I agree that change is possible through a hard-fought battle, both legally and socially. On the other hand, "Everyone can just decide not to use these tools. Simple." sounded like a naive expectation to the extent that I'd expect to read it as a strawperson set up by someone making the opposing point that unanimous voluntary relinquishing of easily-available tools, against self-interest, is unrealistic.

I'm also relatively optimistic about the future machine learning. If I thought the change you wanted was entirely impossible, it'd probably be "smug contentment" rather than "nihilistic resignation".


CO2 emissions are ripping and will continue to do so in China and India.
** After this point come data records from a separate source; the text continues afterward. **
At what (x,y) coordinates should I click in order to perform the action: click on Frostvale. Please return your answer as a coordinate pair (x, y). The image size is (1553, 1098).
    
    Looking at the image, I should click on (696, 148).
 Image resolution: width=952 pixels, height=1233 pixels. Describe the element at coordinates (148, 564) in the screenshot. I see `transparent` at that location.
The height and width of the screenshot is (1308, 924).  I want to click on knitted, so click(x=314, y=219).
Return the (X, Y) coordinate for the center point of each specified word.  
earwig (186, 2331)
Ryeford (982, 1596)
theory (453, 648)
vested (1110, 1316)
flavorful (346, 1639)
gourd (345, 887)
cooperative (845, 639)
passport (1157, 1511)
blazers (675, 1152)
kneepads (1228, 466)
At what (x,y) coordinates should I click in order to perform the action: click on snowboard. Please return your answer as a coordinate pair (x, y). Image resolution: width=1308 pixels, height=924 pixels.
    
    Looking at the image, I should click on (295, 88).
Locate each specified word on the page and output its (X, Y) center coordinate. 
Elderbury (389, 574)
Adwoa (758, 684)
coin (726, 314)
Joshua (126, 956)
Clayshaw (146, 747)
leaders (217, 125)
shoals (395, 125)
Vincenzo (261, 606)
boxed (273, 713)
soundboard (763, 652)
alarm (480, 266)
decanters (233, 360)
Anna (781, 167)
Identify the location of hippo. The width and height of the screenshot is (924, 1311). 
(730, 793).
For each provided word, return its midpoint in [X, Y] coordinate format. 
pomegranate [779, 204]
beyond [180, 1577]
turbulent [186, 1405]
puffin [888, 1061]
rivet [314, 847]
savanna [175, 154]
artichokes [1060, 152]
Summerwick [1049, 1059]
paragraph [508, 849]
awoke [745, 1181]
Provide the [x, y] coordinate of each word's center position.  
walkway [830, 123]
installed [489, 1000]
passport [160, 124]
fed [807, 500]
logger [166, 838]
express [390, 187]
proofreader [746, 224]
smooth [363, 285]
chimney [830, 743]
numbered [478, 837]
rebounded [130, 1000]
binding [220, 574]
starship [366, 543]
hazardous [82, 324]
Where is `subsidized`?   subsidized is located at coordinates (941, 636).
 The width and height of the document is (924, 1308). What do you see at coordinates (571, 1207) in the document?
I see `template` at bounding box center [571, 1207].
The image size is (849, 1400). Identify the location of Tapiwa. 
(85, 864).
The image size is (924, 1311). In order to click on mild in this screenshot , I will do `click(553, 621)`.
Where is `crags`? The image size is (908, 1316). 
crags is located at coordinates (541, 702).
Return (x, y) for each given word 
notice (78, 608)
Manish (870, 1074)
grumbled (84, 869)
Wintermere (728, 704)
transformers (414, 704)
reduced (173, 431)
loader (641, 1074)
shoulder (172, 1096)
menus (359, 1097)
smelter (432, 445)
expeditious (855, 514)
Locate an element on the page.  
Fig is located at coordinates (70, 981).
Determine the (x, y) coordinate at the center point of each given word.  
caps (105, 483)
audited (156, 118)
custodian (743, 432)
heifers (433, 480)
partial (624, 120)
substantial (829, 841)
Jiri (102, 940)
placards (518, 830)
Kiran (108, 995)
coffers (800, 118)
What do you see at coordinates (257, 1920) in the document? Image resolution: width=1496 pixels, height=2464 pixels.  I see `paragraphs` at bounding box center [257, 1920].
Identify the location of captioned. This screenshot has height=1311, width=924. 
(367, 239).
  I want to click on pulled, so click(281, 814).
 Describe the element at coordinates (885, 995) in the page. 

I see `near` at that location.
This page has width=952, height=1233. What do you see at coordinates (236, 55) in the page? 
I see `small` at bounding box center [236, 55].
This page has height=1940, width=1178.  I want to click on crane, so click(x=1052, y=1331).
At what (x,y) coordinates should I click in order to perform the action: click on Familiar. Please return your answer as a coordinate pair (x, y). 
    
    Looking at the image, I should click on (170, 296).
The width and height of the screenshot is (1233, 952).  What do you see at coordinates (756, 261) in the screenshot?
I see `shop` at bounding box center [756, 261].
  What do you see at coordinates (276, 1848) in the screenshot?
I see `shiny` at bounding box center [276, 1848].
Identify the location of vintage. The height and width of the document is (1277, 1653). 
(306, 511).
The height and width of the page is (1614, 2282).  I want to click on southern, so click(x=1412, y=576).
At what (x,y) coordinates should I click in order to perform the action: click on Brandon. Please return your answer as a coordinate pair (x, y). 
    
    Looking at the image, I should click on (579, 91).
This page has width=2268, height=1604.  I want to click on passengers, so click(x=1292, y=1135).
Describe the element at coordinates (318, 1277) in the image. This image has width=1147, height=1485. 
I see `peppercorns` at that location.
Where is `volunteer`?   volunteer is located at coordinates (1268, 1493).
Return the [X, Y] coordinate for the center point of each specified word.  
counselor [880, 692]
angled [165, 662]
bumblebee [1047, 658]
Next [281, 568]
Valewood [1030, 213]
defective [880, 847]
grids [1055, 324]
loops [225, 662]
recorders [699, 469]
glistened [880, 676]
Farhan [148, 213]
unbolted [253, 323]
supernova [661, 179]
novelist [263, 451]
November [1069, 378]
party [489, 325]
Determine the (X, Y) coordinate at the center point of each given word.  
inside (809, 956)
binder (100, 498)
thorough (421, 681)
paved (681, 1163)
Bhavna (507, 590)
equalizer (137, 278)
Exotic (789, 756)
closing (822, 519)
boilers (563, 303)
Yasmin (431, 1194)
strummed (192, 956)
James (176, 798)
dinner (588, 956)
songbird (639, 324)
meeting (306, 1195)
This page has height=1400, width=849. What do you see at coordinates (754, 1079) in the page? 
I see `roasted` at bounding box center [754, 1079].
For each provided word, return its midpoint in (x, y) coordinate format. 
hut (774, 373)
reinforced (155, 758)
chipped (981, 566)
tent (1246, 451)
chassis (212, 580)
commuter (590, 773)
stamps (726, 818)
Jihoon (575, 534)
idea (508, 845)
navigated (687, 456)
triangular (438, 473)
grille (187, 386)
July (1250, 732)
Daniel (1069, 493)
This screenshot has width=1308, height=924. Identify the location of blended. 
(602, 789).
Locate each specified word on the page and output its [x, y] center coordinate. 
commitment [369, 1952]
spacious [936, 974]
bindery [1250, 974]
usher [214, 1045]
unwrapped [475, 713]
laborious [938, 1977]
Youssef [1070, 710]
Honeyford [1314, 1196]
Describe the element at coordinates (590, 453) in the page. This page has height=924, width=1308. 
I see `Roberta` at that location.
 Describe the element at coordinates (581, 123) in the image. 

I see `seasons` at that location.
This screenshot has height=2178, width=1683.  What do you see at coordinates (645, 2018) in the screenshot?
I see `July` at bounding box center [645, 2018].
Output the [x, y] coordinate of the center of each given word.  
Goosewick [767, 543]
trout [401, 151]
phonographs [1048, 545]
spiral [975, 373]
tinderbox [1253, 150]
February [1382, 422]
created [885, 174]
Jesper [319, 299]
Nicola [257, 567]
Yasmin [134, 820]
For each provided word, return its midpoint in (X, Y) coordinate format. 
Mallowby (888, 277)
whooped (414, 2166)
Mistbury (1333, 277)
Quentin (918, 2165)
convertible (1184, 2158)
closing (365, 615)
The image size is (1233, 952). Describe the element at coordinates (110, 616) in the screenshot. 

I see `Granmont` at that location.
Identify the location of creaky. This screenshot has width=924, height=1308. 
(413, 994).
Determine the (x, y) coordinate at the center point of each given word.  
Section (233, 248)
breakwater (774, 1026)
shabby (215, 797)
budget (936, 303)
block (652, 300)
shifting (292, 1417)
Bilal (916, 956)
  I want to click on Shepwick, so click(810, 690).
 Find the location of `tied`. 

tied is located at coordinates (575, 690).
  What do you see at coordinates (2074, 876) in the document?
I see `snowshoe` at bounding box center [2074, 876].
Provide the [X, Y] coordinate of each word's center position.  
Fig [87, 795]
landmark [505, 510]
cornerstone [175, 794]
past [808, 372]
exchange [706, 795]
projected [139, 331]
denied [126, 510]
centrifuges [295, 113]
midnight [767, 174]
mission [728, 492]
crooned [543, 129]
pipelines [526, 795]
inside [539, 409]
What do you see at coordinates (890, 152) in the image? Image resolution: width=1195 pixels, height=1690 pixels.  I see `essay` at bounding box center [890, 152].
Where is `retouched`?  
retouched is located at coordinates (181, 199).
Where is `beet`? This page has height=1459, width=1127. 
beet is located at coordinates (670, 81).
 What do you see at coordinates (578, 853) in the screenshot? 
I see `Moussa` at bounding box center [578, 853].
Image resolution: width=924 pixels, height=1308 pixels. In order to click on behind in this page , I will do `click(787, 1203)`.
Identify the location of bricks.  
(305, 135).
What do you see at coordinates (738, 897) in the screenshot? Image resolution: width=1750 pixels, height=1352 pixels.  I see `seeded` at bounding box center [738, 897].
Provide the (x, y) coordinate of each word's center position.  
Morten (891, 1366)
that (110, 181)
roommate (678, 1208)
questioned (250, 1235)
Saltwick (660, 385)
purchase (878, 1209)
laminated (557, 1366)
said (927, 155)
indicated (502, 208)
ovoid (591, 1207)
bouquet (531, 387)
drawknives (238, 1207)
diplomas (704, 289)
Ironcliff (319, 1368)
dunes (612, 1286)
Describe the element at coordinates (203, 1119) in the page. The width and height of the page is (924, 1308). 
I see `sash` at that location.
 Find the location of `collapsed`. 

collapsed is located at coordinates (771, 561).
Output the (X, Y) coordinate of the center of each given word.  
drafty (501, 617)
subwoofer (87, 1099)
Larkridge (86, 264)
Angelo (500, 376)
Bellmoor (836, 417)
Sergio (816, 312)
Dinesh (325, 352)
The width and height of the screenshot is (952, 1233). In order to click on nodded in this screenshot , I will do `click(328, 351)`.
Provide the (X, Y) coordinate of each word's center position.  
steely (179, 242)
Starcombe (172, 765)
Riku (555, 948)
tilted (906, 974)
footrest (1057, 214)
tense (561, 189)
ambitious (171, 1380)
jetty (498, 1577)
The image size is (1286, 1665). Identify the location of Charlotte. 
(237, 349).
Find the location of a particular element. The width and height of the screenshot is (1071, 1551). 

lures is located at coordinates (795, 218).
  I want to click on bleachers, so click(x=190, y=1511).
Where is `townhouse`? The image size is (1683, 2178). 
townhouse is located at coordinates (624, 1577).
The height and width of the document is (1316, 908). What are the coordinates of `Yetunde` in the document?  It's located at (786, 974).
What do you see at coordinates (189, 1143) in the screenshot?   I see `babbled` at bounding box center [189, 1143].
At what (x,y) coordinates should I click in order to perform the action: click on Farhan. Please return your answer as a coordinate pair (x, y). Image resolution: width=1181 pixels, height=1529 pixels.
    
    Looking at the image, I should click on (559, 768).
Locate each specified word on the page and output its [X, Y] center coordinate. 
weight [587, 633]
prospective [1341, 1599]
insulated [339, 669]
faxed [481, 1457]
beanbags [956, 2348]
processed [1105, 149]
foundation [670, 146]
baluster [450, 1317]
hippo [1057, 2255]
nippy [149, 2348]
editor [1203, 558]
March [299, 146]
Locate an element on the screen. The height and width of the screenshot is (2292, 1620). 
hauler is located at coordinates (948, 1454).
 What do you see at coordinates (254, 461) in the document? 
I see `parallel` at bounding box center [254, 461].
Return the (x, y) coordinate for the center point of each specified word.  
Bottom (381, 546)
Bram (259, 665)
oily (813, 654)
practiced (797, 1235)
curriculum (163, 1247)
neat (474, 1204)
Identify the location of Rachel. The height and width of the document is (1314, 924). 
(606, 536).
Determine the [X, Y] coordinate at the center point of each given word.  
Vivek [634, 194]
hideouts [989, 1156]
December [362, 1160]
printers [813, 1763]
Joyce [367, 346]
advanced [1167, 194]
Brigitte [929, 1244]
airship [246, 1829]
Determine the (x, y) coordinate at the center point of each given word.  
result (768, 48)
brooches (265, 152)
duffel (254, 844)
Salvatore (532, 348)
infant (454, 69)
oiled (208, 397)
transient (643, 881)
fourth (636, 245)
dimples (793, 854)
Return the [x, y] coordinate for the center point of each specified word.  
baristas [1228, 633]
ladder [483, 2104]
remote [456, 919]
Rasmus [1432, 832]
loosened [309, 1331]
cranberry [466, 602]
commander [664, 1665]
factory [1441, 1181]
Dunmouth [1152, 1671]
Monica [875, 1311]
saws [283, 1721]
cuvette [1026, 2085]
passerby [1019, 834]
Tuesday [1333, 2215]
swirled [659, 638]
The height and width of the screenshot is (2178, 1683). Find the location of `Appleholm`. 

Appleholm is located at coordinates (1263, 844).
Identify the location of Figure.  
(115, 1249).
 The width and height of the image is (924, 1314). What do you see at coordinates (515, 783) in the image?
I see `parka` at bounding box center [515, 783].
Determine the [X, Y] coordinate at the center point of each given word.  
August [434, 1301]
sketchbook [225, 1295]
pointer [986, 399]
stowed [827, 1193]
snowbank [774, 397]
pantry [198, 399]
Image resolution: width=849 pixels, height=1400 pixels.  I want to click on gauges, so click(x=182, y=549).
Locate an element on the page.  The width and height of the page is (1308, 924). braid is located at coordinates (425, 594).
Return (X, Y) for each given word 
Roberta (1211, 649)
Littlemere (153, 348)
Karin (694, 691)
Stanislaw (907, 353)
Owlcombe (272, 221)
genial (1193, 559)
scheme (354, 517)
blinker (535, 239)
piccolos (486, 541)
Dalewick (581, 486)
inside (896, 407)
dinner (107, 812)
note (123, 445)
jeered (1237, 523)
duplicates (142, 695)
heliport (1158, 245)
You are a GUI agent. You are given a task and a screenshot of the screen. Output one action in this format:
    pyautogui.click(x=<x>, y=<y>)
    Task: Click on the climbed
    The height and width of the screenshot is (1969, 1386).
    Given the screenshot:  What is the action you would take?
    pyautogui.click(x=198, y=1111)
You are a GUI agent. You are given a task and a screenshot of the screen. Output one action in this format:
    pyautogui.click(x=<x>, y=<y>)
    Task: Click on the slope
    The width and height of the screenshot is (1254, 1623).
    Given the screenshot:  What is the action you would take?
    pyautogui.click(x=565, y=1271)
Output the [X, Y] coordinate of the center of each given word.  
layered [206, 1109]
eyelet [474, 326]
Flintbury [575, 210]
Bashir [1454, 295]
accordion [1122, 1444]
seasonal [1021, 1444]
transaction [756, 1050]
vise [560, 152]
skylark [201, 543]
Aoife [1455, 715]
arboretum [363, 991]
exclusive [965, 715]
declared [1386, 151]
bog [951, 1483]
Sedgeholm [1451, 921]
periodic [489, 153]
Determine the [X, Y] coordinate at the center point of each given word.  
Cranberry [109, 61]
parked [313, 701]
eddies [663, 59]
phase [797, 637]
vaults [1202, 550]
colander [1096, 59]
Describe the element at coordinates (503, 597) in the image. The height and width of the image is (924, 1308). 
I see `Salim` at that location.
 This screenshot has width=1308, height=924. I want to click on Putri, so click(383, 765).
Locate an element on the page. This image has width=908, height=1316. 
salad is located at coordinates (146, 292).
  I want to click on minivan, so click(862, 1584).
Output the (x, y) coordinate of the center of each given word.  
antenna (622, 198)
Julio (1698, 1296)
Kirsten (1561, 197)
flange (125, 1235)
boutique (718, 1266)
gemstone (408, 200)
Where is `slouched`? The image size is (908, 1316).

You can't stop that train, either. https://ourworldindata.org/grapher/annual-co2-emissions-per-...


A good deep delving of the issues.


Delve is a perfectly good word. I don't know why it caused a stir recently.


I think this is missing the point and not seeing where the technology is going. For generative art, right now it's basically prompt in -> image out, with no iterative process. But I can tell you that in coding, which is a creative endeavor, it is not like that at all. It is highly iterative. You go back and forth shaping the implementation, exploring ideas, veering off into tangents about some obscure encoding question, or this or that. The point is, coding with a GPT is an iterative, creative process, where you as the operator bring all of the human elements like vision, purpose, ingenuity (the truth is: the solution usually has to come from you when working with a GPT, but the GPT is invaluable in the exploratory / prototyping / sounboarding process).

There is a famous video of Picasso painting a fish on a backlit screen. If you imagine what is happening in his process, it is iterative: he envisions a shape, and then his brain communicates to his hands to produces the shape; then he looks at the shape and his brain envisions another shape to build upon the existing shape. This happens over and over. You can see the process at work in the video. It is iterative, there is a feedback loop, there is the human element -- that is creativity.

Now imagine there is someone who has a vibrant mind like Picasso's, but he has a bodily injury such that he cannot use his limbs. Imagine he gets a Neuralink implant that enables him to interface his mind with a generative AI that is able to represent on a screen what he envisions in his mind? This takes the place of Picasso's brain communicating to his own hands to put things on the screen. Instead this translation of vision to reality is happening THROUGH a generative AI.

If you think about what current generative AI is doing, it is already a crude form of that: a human envisions something -> this becomes a prompt -> the generative AI puts something on the screen in response to that prompt. Now fast forward ten or twenty years to when the process is fluid and iterative, and we all have neuralinks, and we can iteratively think representations into being via generative AI, tweaking every aspect of the final representation, with the totality of prior visual representation available to us like tools and palettes in Photoshop.

You just need to think ahead to where these technologies can go. I think the people who are belittling generative AI are simply not thinking far enough ahead. Like if you saw Steve Wozniak's first breadboard and couldn't envision an iPhone with a retina display in your pocket.


There are very fast text to image or image to image models that run interactively today. A few take well under a second to generate based on the next few characters typed or lines sketched. That's not really new. I built a somewhat slower version months ago. And I think I saw an image generator recently that was over 30 frames per second.

Also Adobe Photoshop has already incorporated image generation.